'"Quando nós, do grupo Doces Bárbaros, íamos para o Galeão, o automóvel de Elizeth Cardoso emparelhou com o nosso e ela nos sorriu de lá, acenando. Nós saímos para a excursão abençoados. Não é sempre que acontece a gente poder harmonizar tantas energias numa luz clara. E não é fácil. O que Gilberto Gil, Maria Bethânia, Gal Costa e eu estamos conseguindo agora é isso. Saímos por aí sem intenção de criar ou resolver problemas ou aceitar provocações. Bob Marley: 'don't deal with dark things' (não transe com coisas escuras), João Donato e Jorge Ben. Gente de fé reconquistada, mostramos com simplicidade a música e a poesia da vida, do que vive, do que está vivendo - os Orixás, as pessoas boas, bonitas e fortes, os peixes e a esperança. Dentro das nossas possibilidades imediatas, o nosso trabalho é bom. É o que nos basta. Ao resto, o resto. Por exemplo, a cidade de Florianópolis (nome que deram à cidade de Desterro) não deveria constar da lista das cidades visitadas porque a produção não considerava uma boa praça (180 mil habitantes). Por insistência minha e de Gil, ela entrou. Gal não queria e Bethânia teve quase um pressentimento que nossa ida lá não seria boa. Quando os policiais interromperam nosso sono e nossa alegria, eu disse a Gal: ' Parece que ter vindo a Florianópolis foi um gesto livre demais e isso subiu à cabeça de delegado'. De fato, conhecidos meus de lá me diziam: 'Eu não acreditava que vocês viessem até que vi vocês.' Um chegou a me perguntar: 'Por que vocês incluíram Florianópolis no roteiro?' - 'Por amor', eu respondi.
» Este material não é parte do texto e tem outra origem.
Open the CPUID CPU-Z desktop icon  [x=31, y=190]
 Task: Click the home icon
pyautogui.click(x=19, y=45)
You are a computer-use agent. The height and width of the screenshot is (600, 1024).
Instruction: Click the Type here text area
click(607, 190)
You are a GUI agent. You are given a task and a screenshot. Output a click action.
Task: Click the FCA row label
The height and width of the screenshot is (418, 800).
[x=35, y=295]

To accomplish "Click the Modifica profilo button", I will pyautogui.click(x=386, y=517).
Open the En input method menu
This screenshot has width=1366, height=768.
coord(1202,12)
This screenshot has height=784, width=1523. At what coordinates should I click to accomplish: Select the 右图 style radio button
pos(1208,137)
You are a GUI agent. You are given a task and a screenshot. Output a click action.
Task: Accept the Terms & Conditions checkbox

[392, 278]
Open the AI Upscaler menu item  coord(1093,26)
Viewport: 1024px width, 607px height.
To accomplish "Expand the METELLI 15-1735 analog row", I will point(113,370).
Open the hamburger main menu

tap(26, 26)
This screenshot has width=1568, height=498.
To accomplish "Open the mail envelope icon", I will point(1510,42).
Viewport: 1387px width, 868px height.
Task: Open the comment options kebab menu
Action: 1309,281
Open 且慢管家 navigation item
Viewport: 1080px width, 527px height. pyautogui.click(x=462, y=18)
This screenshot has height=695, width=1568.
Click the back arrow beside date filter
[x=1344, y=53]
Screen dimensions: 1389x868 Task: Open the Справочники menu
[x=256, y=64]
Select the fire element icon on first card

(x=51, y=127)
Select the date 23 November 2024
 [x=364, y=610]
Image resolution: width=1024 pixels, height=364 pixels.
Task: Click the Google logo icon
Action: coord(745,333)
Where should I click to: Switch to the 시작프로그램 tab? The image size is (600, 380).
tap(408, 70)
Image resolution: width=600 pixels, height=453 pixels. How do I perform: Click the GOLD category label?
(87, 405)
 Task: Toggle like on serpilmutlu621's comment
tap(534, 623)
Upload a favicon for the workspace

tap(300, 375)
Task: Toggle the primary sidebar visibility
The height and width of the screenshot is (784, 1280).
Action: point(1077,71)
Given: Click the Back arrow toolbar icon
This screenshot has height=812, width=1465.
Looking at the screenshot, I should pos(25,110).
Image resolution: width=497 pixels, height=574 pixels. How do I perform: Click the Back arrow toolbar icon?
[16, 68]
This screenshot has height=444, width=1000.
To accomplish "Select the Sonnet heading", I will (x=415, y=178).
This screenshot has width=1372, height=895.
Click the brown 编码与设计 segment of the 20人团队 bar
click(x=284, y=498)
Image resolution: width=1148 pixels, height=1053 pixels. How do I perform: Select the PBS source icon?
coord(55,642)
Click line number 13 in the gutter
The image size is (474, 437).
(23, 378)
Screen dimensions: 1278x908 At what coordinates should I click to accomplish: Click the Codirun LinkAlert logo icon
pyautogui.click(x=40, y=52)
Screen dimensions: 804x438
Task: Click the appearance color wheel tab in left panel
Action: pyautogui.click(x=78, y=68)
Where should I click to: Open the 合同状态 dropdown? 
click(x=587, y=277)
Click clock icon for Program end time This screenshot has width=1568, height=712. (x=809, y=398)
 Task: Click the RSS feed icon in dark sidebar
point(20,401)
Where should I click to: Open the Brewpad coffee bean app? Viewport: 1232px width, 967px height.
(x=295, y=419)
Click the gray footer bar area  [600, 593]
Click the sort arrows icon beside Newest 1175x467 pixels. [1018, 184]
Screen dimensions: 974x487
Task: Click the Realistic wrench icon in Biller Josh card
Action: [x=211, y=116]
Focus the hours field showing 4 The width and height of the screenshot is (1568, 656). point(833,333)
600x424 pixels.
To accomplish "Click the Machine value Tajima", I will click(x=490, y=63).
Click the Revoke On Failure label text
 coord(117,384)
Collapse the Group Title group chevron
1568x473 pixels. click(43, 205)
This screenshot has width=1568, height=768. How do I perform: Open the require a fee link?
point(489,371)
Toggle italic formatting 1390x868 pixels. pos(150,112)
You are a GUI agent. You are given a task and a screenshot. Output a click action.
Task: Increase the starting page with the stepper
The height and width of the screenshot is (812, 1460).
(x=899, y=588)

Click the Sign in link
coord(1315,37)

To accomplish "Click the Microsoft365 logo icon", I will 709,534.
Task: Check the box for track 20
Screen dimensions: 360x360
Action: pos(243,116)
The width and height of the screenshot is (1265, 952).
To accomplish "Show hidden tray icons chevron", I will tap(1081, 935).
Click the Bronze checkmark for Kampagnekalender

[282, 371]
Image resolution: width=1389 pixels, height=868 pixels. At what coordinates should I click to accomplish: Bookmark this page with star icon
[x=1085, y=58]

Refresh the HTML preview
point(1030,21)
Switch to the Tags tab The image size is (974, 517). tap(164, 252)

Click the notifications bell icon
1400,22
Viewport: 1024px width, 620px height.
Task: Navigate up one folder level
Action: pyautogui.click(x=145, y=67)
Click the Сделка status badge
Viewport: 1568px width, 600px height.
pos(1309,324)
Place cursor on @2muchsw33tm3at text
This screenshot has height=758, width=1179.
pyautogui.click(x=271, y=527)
A polícia entrou no apartamento de Gal Costa, Maria Bethânia., Lea Millon, Eunice Oliveira, Maria Pia de Araújo, Guilherme Araújo, Chiquinho Azevedo, Djalma Correa, Arnaldo Brandão, Perinho Santana, Caetano Veloso, Gilberto Gil, Tuzé de Abreu, Mauro Senise, Tomás Improta, Daniel e, ainda, nos dos técnicos de som, luz e palco, alegando ter recebido uma denúncia de Curitiba. Contra quem? Contra todos esses nomes? Eles conseguiram levar Gil e Chiquinho. Nós não saímos para discutir leis nem moral. Nem a religião, nem a política, nem a estética. Saímos para não discutir e não discutiremos. Mas saímos com uma imensa carga de luz de vida, com amor no coração. É muito difícil alguém chegar a poder dizer isto, mas eu digo que nós somos um grupo de gente que saiu por aí trabalhando pelo Bem. E quem quer que - na polícia, na imprensa, no inferno - queira nos atacar ou nos atrapalhar, estará trabalhando para o Mal."
No Rio, enquanto Gil ainda estava em Florianópolis (na prisão e depois no hospital), Maria Bethânia estava indignada. Gal Costa atônita e Caetano assustado. Gil sereno e tranquilo, em pleno controle, depondo, construindo sua liberdade, compondo. No hospital ele fez 'Chiquinho Azevedo' (*), uma reportagem musical contando uma história verídica que se passou em Recife durante a excursão: Chiquinho salvou um garoto e o médico não quis atender o afogado porque eles não tinham dinheiro para pagar. No fim, o garoto sobrevive. Como Gil resistiu intacto as violências de Florianópolis. Lá, ele falou, antes, durante e depois de seu julgamento:
-Eu achei que não era hora de fugir. Achei que era hora que alguém assumisse isso. Que alguém tivesse sossego, tranquilidade, correção bastante para assumir, para dizer às pessoas o que é que acontece. O que é verdade, como são as coisas."
Texto retirado do livro "Música Humana Música, de Nelson Motta (1980)
(*) A música "Chiquinho Azevedo" ficaria inédita até 1997, quando Gil a gravou no álbum "Quanta".